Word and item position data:
■ ■ ■

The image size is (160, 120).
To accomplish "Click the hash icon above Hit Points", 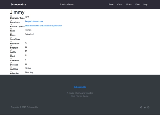I will coord(11,42).
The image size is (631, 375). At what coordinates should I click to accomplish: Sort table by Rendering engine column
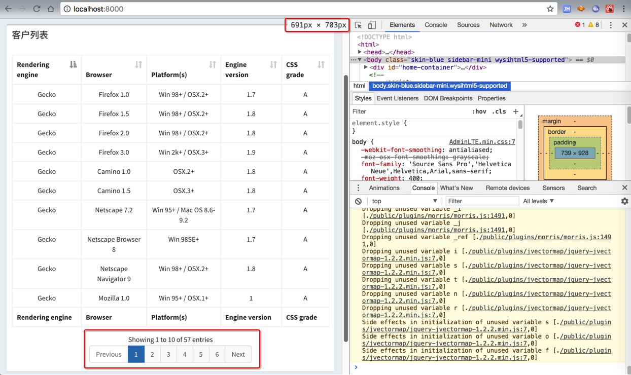(x=47, y=69)
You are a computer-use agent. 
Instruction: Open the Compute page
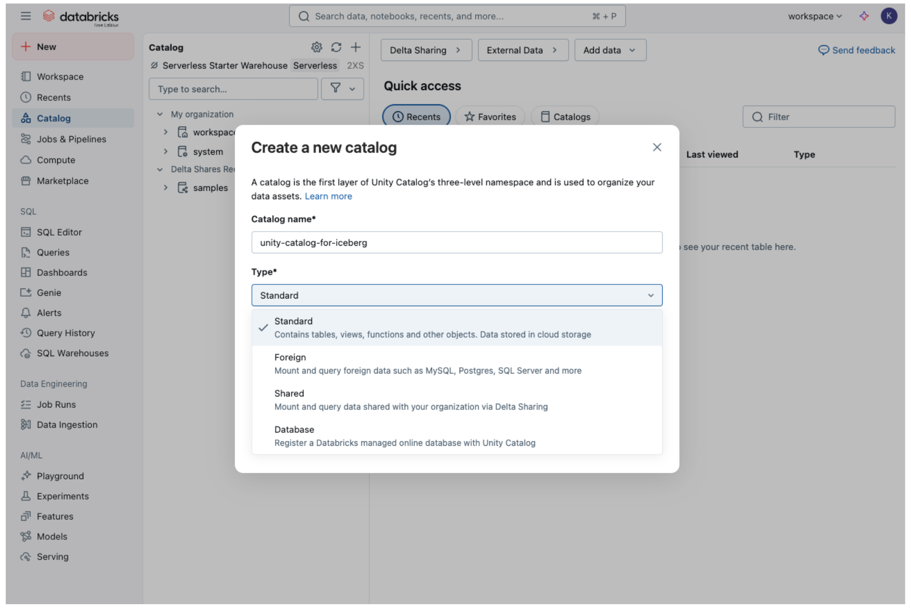point(55,160)
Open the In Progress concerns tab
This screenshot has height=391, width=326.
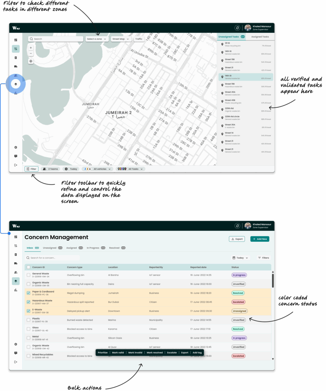pos(93,248)
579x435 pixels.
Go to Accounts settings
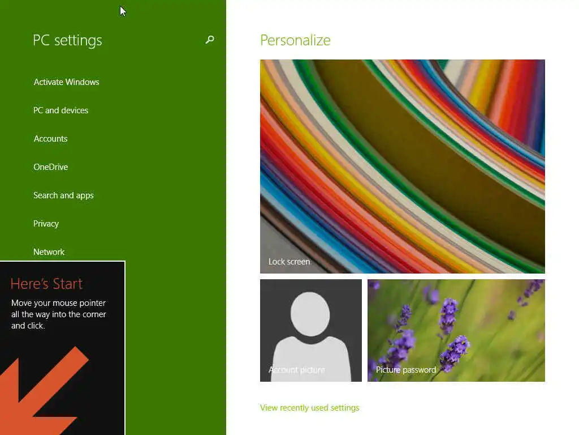[50, 139]
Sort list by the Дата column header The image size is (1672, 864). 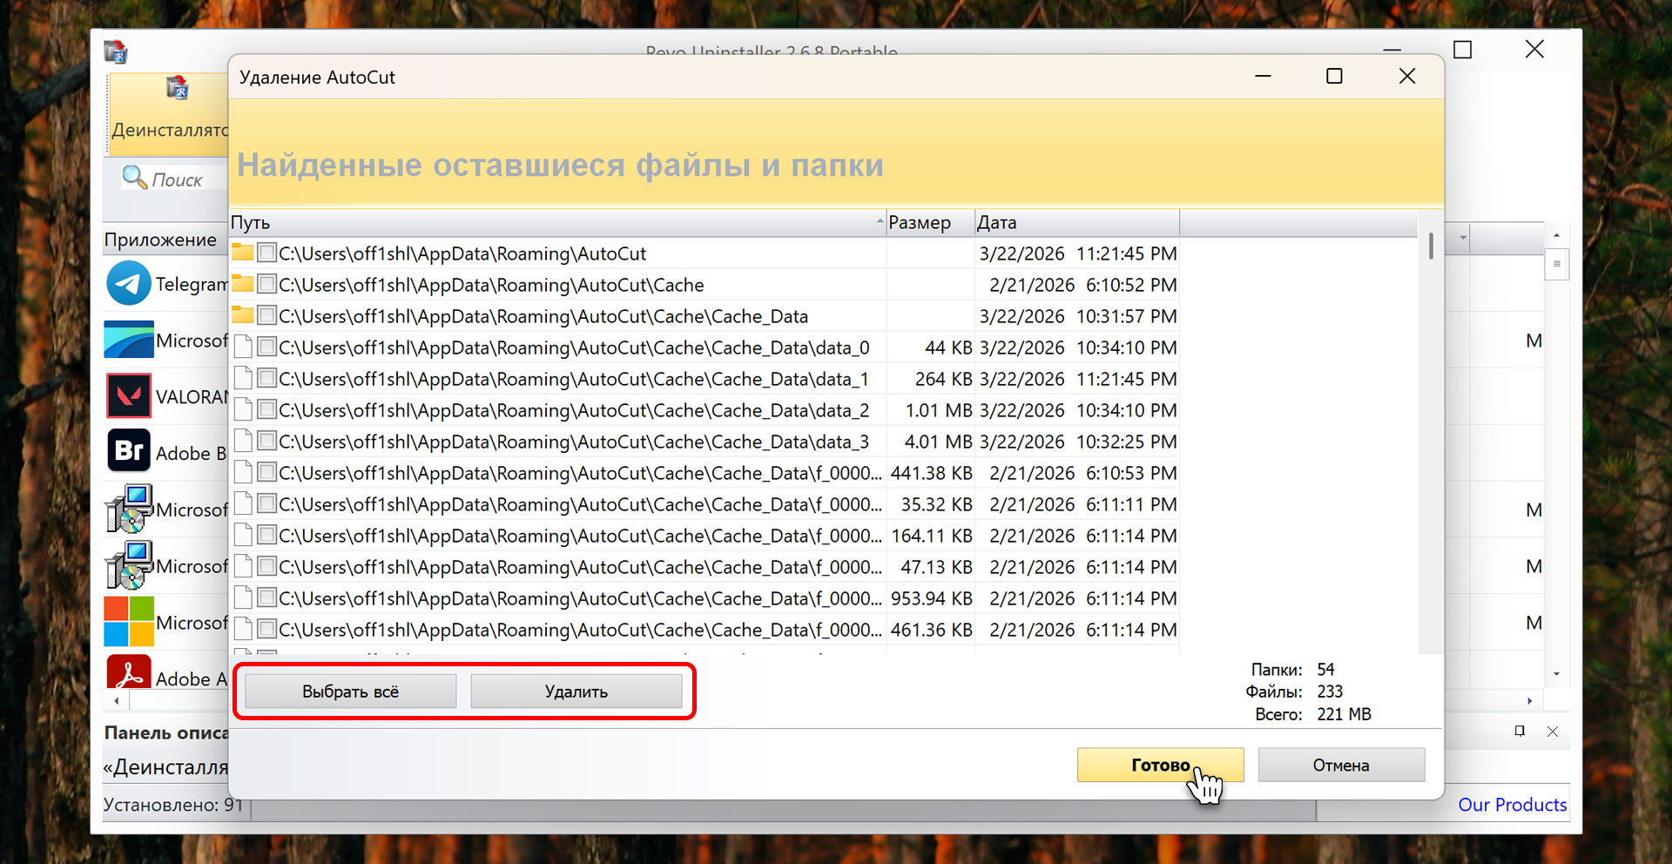[1075, 223]
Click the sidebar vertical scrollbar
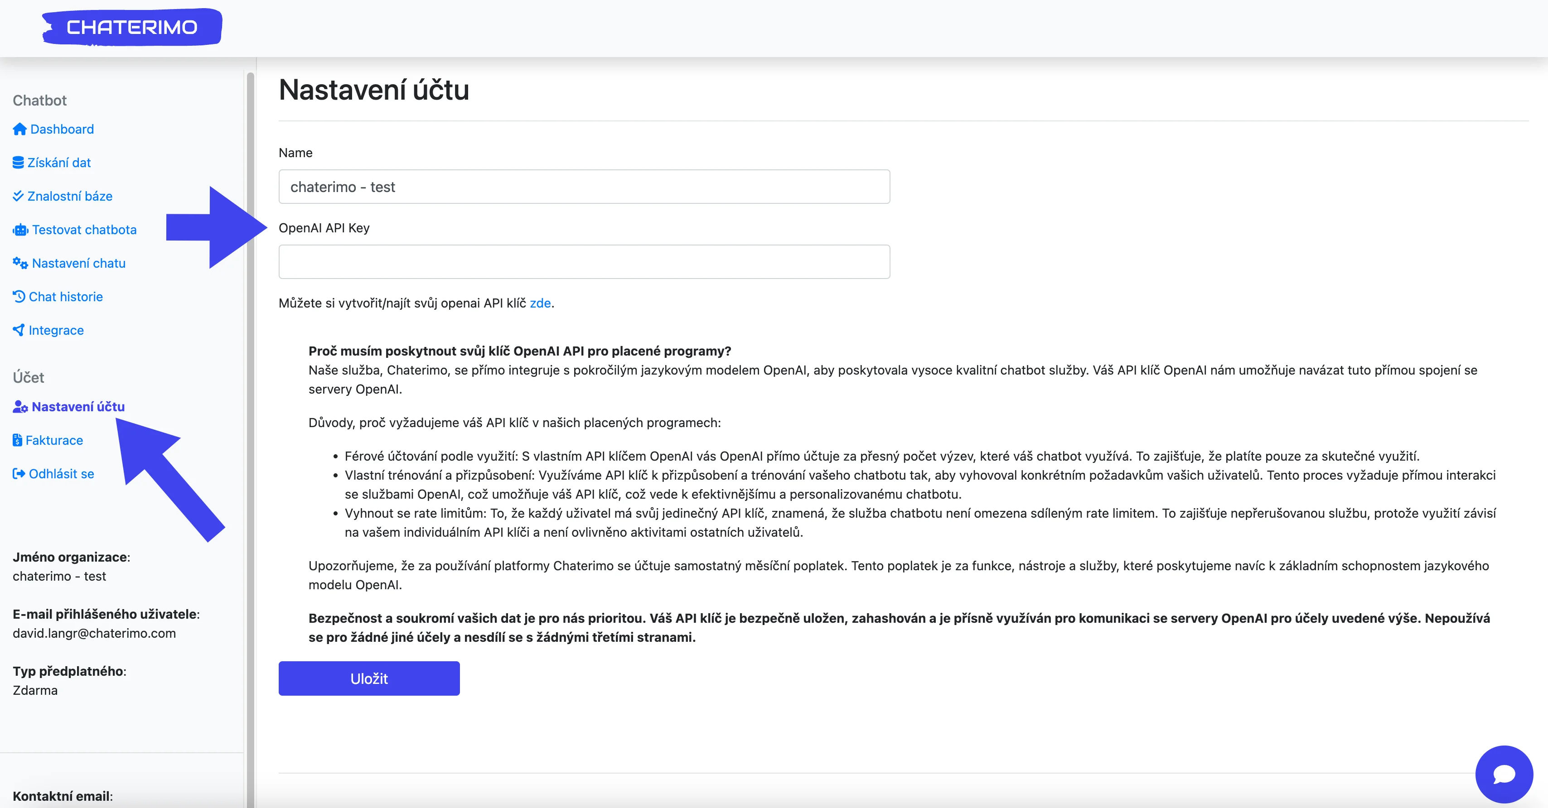This screenshot has height=808, width=1548. click(x=250, y=421)
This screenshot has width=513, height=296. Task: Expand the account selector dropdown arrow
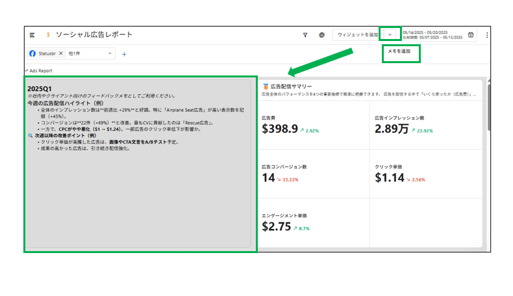click(110, 53)

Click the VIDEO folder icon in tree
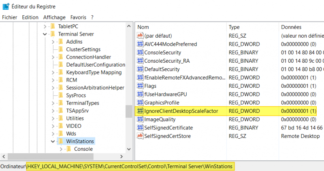(60, 126)
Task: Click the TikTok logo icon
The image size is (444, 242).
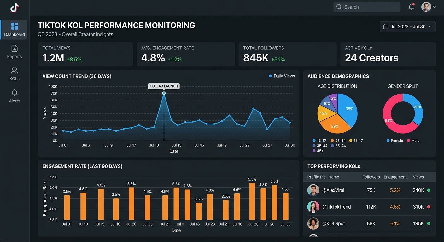Action: pyautogui.click(x=15, y=8)
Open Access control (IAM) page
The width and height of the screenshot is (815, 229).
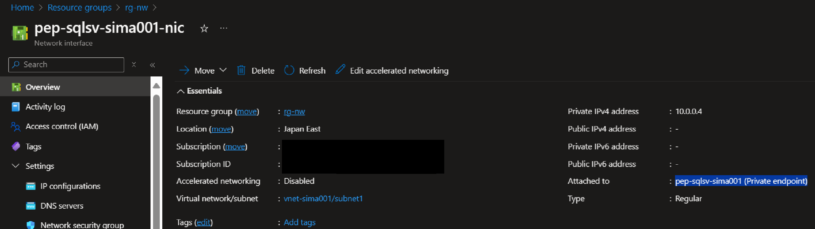(x=62, y=126)

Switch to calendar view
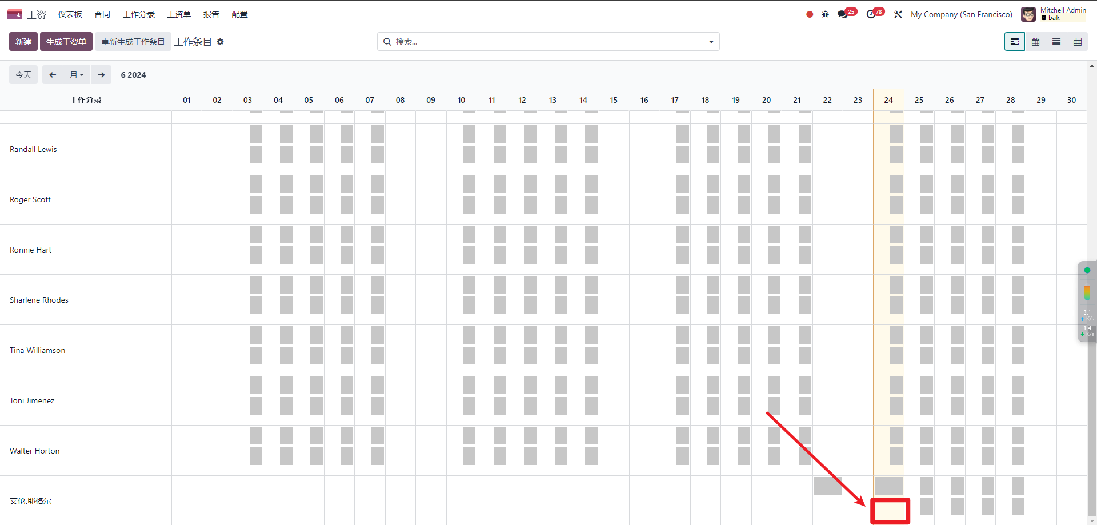click(1035, 42)
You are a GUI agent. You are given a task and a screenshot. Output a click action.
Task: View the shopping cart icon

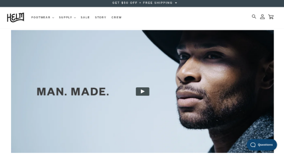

■ ■ ■

Objective —
Please revise the records from the line with "This screenshot has width=513, height=296." up to and including the line with "Action: pyautogui.click(x=15, y=8)", replacing "icon" with "symbol" and keeping everything else unchanged. Give only those lines, without the pictures.

Problem solution —
This screenshot has width=513, height=296. Task: Expand the account selector dropdown arrow
click(110, 53)

Click the VIDEO folder symbol in tree
(60, 126)
Task: Click the TikTok logo symbol
The image size is (444, 242).
Action: pyautogui.click(x=15, y=8)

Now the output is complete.